:: Source material ::

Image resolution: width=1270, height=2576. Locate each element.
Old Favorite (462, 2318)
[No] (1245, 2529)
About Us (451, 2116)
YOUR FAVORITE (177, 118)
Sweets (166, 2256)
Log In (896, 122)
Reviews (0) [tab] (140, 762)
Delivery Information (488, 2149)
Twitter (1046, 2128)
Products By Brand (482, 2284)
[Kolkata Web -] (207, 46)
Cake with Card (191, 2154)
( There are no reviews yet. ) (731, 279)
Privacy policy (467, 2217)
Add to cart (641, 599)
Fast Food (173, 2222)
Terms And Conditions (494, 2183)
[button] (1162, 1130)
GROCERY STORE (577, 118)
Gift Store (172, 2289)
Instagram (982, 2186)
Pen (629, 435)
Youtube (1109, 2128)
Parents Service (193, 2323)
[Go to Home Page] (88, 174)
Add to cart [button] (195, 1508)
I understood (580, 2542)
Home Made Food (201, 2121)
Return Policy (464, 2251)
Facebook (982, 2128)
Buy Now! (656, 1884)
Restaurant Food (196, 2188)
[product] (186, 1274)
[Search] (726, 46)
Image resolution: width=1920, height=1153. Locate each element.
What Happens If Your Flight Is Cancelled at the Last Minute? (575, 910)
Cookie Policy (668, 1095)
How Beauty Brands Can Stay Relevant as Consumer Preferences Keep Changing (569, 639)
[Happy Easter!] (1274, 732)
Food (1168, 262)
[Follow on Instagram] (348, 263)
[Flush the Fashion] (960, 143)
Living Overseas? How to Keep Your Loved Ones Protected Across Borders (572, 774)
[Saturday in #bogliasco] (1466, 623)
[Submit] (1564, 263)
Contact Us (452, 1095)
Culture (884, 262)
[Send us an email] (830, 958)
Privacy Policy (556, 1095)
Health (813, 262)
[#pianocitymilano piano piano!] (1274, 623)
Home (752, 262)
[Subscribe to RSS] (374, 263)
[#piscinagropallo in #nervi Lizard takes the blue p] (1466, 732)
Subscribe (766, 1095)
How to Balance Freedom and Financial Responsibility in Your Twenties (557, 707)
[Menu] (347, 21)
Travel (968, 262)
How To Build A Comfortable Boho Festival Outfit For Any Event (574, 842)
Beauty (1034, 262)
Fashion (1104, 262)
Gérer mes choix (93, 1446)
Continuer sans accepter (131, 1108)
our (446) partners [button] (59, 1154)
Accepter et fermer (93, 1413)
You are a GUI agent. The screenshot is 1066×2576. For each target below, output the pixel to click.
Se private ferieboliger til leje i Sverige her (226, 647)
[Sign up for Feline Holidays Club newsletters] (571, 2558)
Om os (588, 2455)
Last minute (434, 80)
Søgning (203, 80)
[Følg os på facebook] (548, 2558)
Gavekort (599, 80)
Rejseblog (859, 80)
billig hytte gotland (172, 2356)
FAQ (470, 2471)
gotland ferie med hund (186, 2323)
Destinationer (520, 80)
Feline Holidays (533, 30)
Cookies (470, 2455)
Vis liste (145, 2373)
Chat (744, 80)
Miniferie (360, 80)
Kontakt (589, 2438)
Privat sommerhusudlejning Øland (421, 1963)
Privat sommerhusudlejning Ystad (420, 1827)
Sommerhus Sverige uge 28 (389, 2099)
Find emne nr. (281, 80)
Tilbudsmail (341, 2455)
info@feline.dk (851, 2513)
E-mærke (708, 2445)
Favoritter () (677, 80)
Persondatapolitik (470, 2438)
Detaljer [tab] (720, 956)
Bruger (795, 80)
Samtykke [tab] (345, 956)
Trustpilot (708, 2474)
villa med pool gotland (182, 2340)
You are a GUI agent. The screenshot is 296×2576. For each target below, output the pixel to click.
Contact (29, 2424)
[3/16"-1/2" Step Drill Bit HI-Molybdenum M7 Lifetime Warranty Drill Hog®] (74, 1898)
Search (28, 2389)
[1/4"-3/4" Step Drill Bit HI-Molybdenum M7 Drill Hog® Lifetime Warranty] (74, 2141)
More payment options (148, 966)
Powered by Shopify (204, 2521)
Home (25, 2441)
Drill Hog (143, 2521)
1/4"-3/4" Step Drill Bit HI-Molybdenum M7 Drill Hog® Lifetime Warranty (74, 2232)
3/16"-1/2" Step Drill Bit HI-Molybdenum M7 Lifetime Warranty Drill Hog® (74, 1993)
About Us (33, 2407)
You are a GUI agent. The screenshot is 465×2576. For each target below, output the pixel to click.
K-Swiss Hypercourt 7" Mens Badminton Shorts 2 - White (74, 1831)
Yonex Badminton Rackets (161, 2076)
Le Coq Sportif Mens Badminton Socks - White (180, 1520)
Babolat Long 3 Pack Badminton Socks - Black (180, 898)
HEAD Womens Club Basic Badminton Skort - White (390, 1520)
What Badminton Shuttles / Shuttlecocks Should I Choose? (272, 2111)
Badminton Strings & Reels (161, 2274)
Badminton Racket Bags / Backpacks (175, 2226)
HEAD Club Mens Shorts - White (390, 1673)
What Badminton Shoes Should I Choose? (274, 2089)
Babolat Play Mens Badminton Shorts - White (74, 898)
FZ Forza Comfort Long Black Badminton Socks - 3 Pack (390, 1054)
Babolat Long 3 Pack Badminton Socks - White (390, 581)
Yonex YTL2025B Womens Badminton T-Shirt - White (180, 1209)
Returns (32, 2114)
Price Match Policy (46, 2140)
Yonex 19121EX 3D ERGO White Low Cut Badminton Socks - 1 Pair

:::

** Exercise objective **
Please reproduce the lines from the line with "Fast Food (173, 2222)" to the line with "Rejseblog (859, 80)", both ends included, exactly as they appear above.

** Reply to the task **
Fast Food (173, 2222)
Terms And Conditions (494, 2183)
[button] (1162, 1130)
GROCERY STORE (577, 118)
Gift Store (172, 2289)
Instagram (982, 2186)
Pen (629, 435)
Youtube (1109, 2128)
Parents Service (193, 2323)
[Go to Home Page] (88, 174)
Add to cart [button] (195, 1508)
I understood (580, 2542)
Home Made Food (201, 2121)
Return Policy (464, 2251)
Facebook (982, 2128)
Buy Now! (656, 1884)
Restaurant Food (196, 2188)
[product] (186, 1274)
[Search] (726, 46)
Image resolution: width=1920, height=1153. Locate each element.
What Happens If Your Flight Is Cancelled at the Last Minute? (575, 910)
Cookie Policy (668, 1095)
How Beauty Brands Can Stay Relevant as Consumer Preferences Keep Changing (569, 639)
[Happy Easter!] (1274, 732)
Food (1168, 262)
[Follow on Instagram] (348, 263)
[Flush the Fashion] (960, 143)
Living Overseas? How to Keep Your Loved Ones Protected Across Borders (572, 774)
[Saturday in #bogliasco] (1466, 623)
[Submit] (1564, 263)
Contact Us (452, 1095)
Culture (884, 262)
[Send us an email] (830, 958)
Privacy Policy (556, 1095)
Health (813, 262)
[#pianocitymilano piano piano!] (1274, 623)
Home (752, 262)
[Subscribe to RSS] (374, 263)
[#piscinagropallo in #nervi Lizard takes the blue p] (1466, 732)
Subscribe (766, 1095)
How to Balance Freedom and Financial Responsibility in Your Twenties (557, 707)
[Menu] (347, 21)
Travel (968, 262)
How To Build A Comfortable Boho Festival Outfit For Any Event (574, 842)
Beauty (1034, 262)
Fashion (1104, 262)
Gérer mes choix (93, 1446)
Continuer sans accepter (131, 1108)
our (446) partners [button] (59, 1154)
Accepter et fermer (93, 1413)
You are a GUI agent. The screenshot is 1066×2576. For each target below, output the pixel to click.
Se private ferieboliger til leje i Sverige her (226, 647)
[Sign up for Feline Holidays Club newsletters] (571, 2558)
Om os (588, 2455)
Last minute (434, 80)
Søgning (203, 80)
[Følg os på facebook] (548, 2558)
Gavekort (599, 80)
Rejseblog (859, 80)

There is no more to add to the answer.